Remember My Name

I want you to remember my name.

Ever since the days of Achilles, a certain significant proportion of the population has been obsessed with leaving a legacy on earth where future humans would remember their name.  It's an obsession that yearns for some form of life after death.  We want something of ourselves to live on.  It's the motivation behind branding and naming your law firm after yourself.  It feeds Trump and Musk and Jobs and Bolt.   In a world of 7 billion people - to be remembered you have to be really special.  You have to be at the top of your game - the best in the world at what you do.

In order to become the best, it requires absolute complete focus on one specific task, one specific thing - to the detriment of absolutely everything else.  It is the mark of human civilisation that we all specialise into something unique that we can master and then we co-operate for the betterment of the whole society.  This is how we accomplish so much - by focusing on the small dent we can make in the universe.  Super-achievers take this to the extreme and sacrifice everything else so that their dent is as big as possible and then they can engrave their name onto it.

We see the obsession in the naming of products or the credit given for intellectual ideas, books, papers, etc.  By stamping an object with our identity we can receive the glory when it makes a difference.  So the desire to have your name remembered is mirrored in our need to be important.  To be meaningful.  To make a difference.

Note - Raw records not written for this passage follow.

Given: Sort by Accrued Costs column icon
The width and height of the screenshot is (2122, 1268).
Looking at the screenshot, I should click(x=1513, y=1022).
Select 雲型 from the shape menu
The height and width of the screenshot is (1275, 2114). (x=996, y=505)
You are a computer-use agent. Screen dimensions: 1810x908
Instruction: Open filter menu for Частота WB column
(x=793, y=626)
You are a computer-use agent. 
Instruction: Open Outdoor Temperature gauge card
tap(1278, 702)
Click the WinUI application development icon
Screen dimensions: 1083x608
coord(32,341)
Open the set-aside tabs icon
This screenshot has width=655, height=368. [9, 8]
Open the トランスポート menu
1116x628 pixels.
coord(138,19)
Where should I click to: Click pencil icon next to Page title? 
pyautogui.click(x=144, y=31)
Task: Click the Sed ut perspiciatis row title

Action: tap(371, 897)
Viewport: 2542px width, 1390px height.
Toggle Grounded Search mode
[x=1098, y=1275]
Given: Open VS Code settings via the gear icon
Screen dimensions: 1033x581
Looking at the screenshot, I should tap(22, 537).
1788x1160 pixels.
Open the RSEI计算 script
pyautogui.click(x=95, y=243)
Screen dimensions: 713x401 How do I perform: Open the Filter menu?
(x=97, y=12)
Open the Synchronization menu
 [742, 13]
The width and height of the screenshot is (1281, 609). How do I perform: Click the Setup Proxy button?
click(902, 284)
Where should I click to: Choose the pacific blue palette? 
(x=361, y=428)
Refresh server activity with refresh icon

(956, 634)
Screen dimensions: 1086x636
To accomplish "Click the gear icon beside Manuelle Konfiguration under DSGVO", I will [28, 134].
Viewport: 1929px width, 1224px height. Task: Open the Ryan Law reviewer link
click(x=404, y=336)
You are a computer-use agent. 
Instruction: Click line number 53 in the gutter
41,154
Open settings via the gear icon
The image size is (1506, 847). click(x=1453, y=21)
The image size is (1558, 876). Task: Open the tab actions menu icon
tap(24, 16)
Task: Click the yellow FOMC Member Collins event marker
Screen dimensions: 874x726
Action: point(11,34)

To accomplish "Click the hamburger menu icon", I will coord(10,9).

The movie Whiplash looks at this phenomenon where a young drummer Andrew Neiman is deadset on becoming the best drummer in the world.  He understands the sacrifice he is making and does all he can to clear out everything else in his life to make room for the hours and hours of practice that he needs in order to make himself into the world's best drummer.  In doing so he willingly goes through physical and mental anguish of the worst degree - to prove that he wants it bad enough.  That he deserves the accolades.  Even when a car crashes into him and he finds himself lucky to be alive, he rushes out blood and all to the concert so that he doesn't let down his maniacal conductor.  It's gone too far.  All he cares about is having his name up in lights.  He forgets the love of drumming that got him here in the first place.

It’s a road to misery.

I want to make a plea for you to stand back and let the work speak for itself.  Let your passion speak for yourself.  The goal of people remembering your name is not serving you.  Rather try and make the best thing in the world or become the best in the world because that is what you have to offer.  Do it without thinking about a legacy you leave, or how best to brand it so that everyone knows it came from you.  If you can willingly give away the credit for your best work - in service of the real goal which you are after, you win.  It shows that you are humble enough to know that we are but so lucky to be in the position that we are in - hurtling through infinite space on the edge of a rock.  

Who cares if people remember your name?  You'll be dead.  

Focus on making the best stuff you can - to help as many people as you can.  Your name and your ego can wait.